Skip to main content

Lecture 6: Version Control (Git)

Git's data model

Snapshots

  • tree: directory, maps names to blobs or trees
  • blob: file (bunch of bytes)
  • snapshot / commit: top-level tree that is being tracked

Example:

  • top-level tree has two elements: tree "foo", blob "baz.txt"
<root> (tree)
|
+- foo (tree)
| |
| + bar.txt (blob, contents = "hello world")
|
+- baz.txt (blob, contents = "git is wonderful")

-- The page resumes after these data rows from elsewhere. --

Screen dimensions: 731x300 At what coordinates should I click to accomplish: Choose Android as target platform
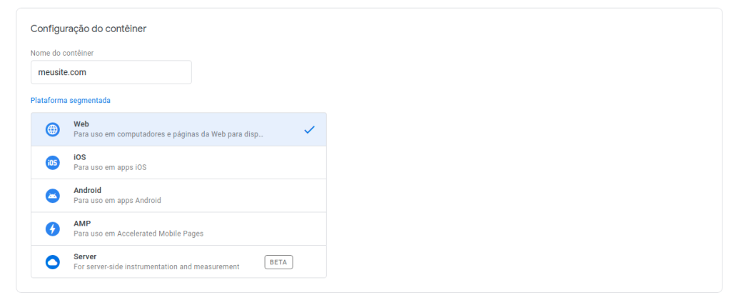click(178, 196)
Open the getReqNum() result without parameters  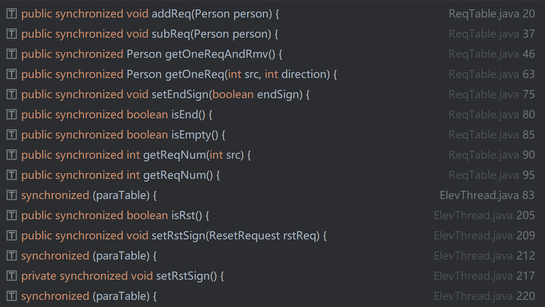(272, 175)
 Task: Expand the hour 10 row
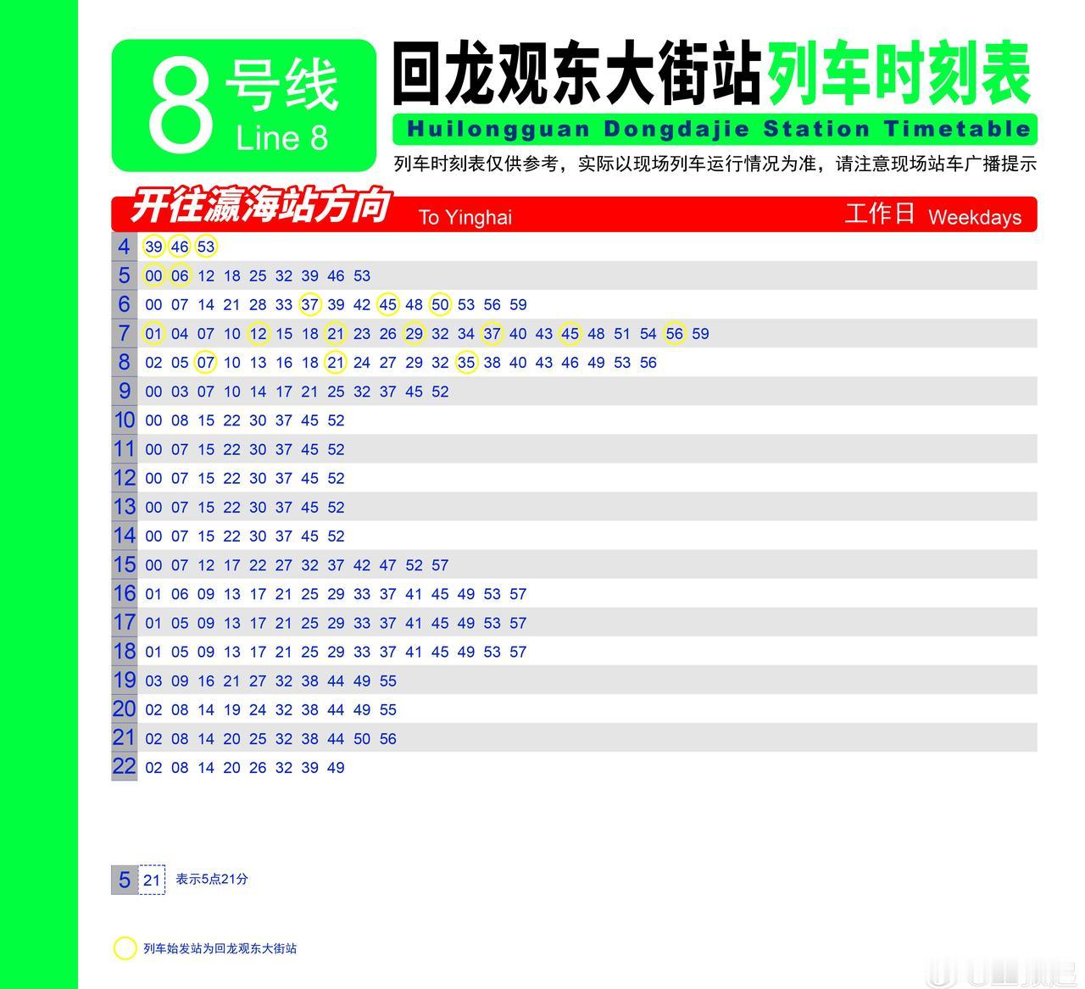[124, 420]
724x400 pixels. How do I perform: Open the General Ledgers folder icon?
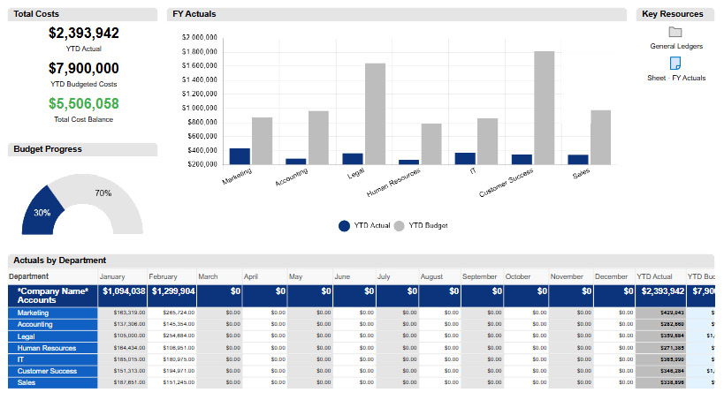675,33
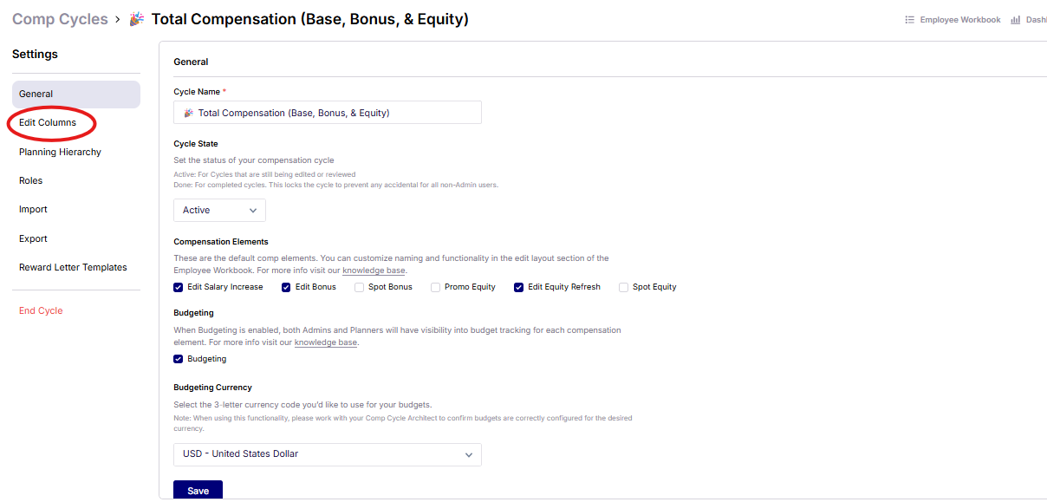
Task: Toggle the Budgeting checkbox
Action: pyautogui.click(x=179, y=359)
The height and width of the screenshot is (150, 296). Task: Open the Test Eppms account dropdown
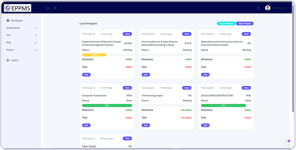pos(279,8)
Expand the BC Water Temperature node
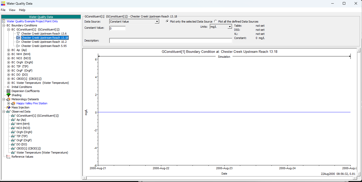 click(9, 83)
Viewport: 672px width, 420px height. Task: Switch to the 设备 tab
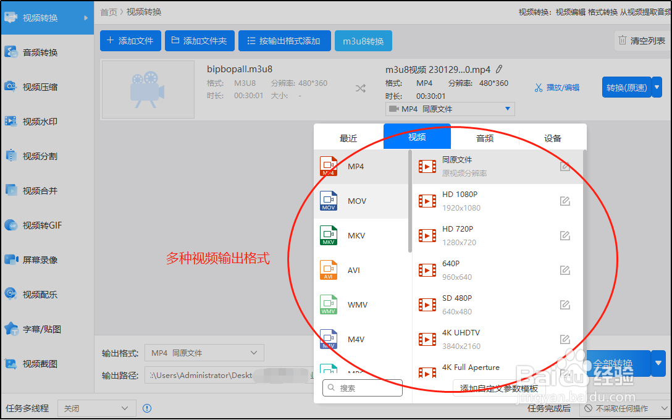(553, 137)
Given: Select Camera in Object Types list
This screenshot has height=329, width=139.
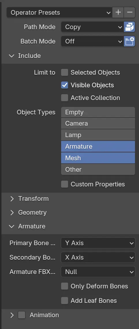Looking at the screenshot, I should [98, 123].
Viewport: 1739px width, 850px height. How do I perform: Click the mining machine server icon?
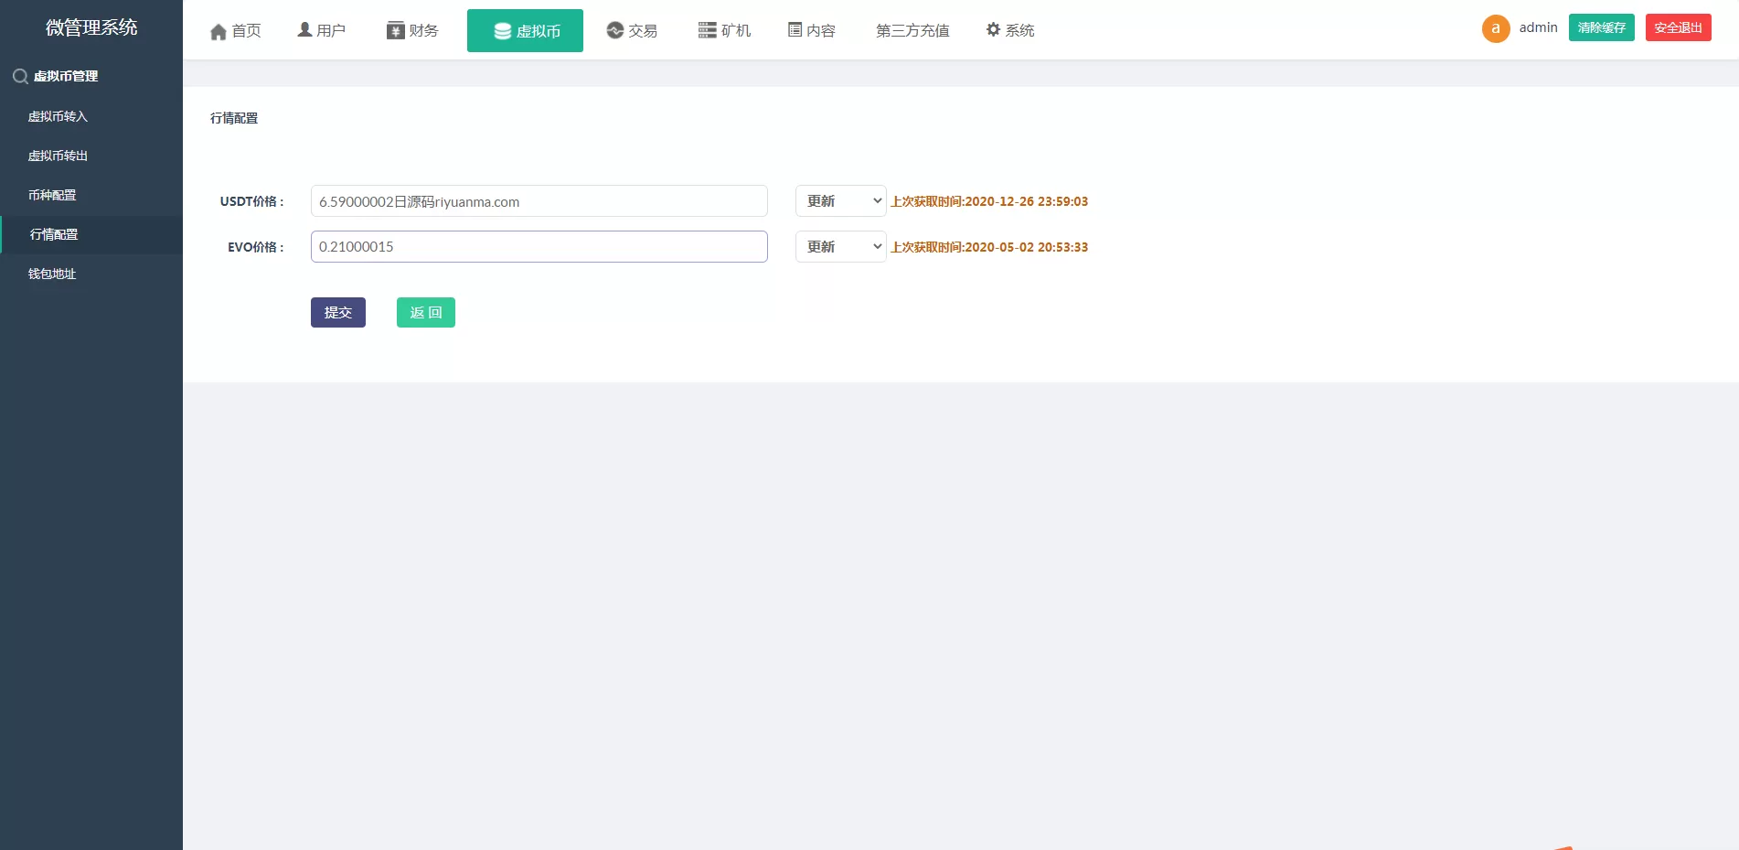coord(707,30)
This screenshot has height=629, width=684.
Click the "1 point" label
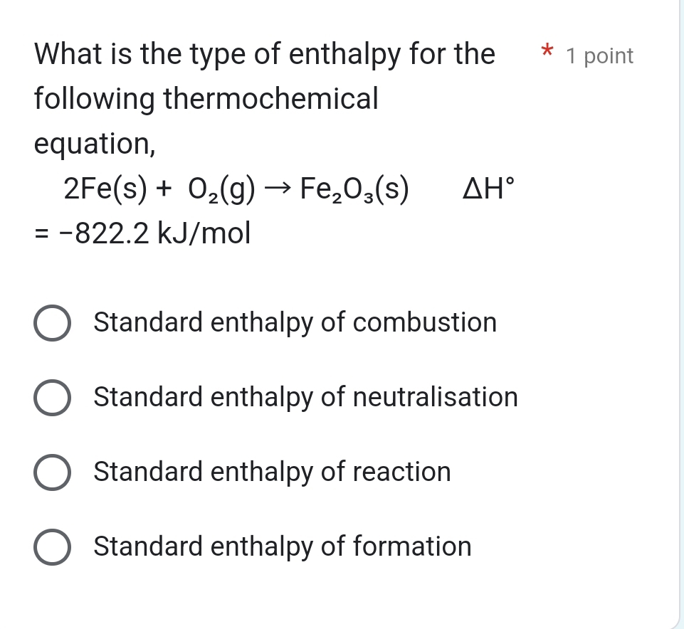[x=598, y=56]
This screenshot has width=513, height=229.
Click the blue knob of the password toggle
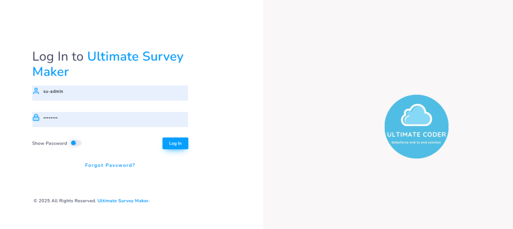click(x=73, y=143)
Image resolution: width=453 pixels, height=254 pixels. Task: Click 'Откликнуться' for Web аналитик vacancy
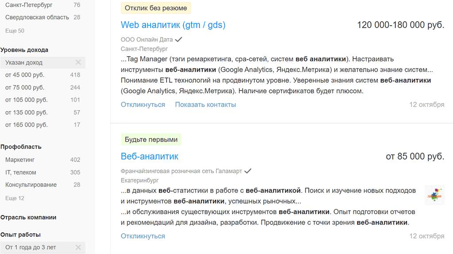pos(143,104)
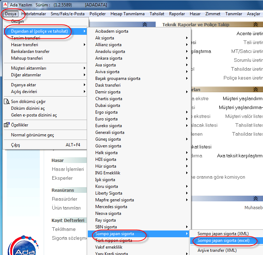Open the Hasar İşlemleri link
The height and width of the screenshot is (255, 263).
coord(68,169)
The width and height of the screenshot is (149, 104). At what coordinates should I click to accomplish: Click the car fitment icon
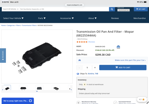click(79, 60)
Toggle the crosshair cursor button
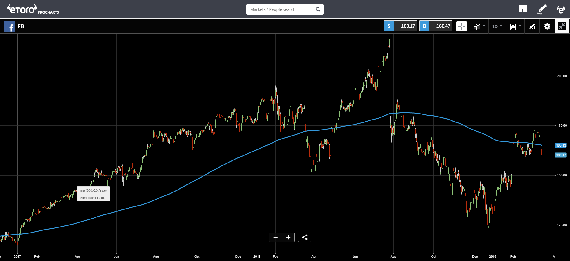Viewport: 570px width, 261px height. point(461,26)
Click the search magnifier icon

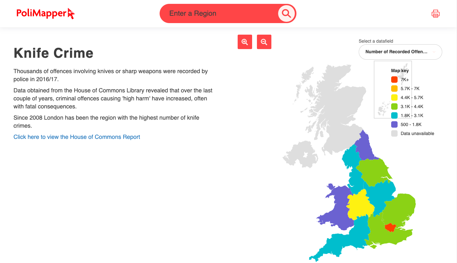(x=286, y=13)
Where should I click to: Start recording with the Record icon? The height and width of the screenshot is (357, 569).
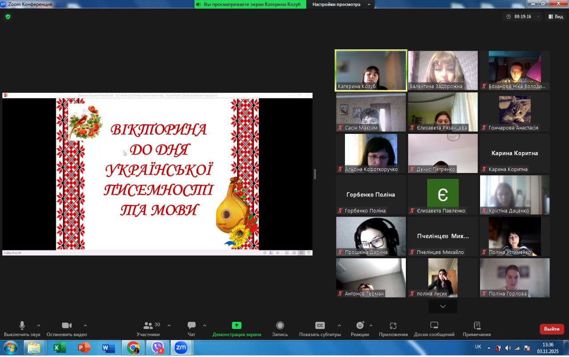click(x=280, y=326)
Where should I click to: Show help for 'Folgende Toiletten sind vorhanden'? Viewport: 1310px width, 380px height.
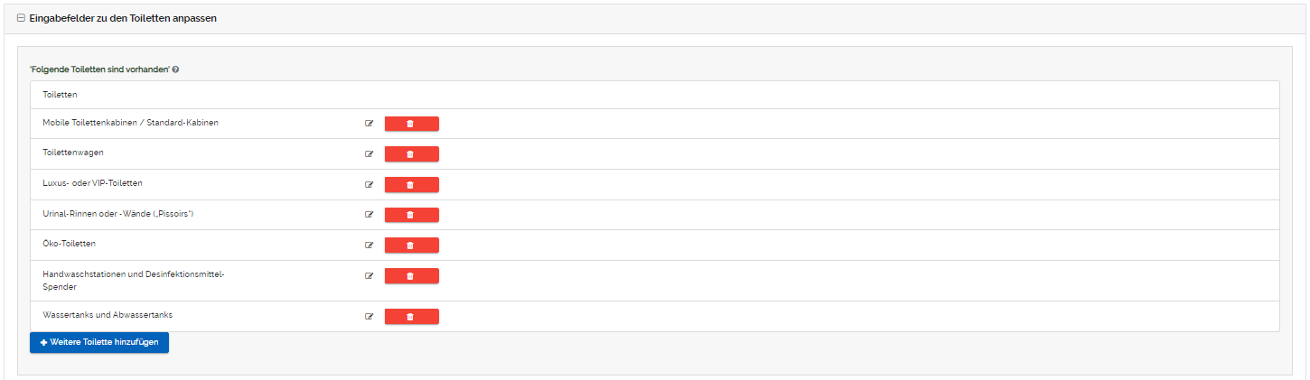(x=175, y=70)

Modeling history: relating snapshots

  • history: directed acyclic graph (DAG) of snapshots
  • each snapshot refers to a set of parents (the snapshots that preceded it)
  • single parent: linear history
  • multiple parents: merging two parallel branches
  • commits are immutable, "edits" to the commit history are creating new commits

Example:

o <-- o <-- o <-- o <---- o
^ /
\ v
--- o <-- o

Data model, as pseudocode

// a file is a bunch of bytes
type blob = array<byte>

// a directory contains named files and directories
type tree = map<string, tree | blob>

// a commit has parents, metadata, and the top-level tree
type commit = struct {
parents: array<commit>
author: string
message: string
snapshot: tree
}

Objects and content-addressing

Object: blob, tree, or commit

type object = blob | tree | commit

In Git data store, all objects are content-addressed by their SHA-1 hash (160 bits, 40 hexadecimal characters)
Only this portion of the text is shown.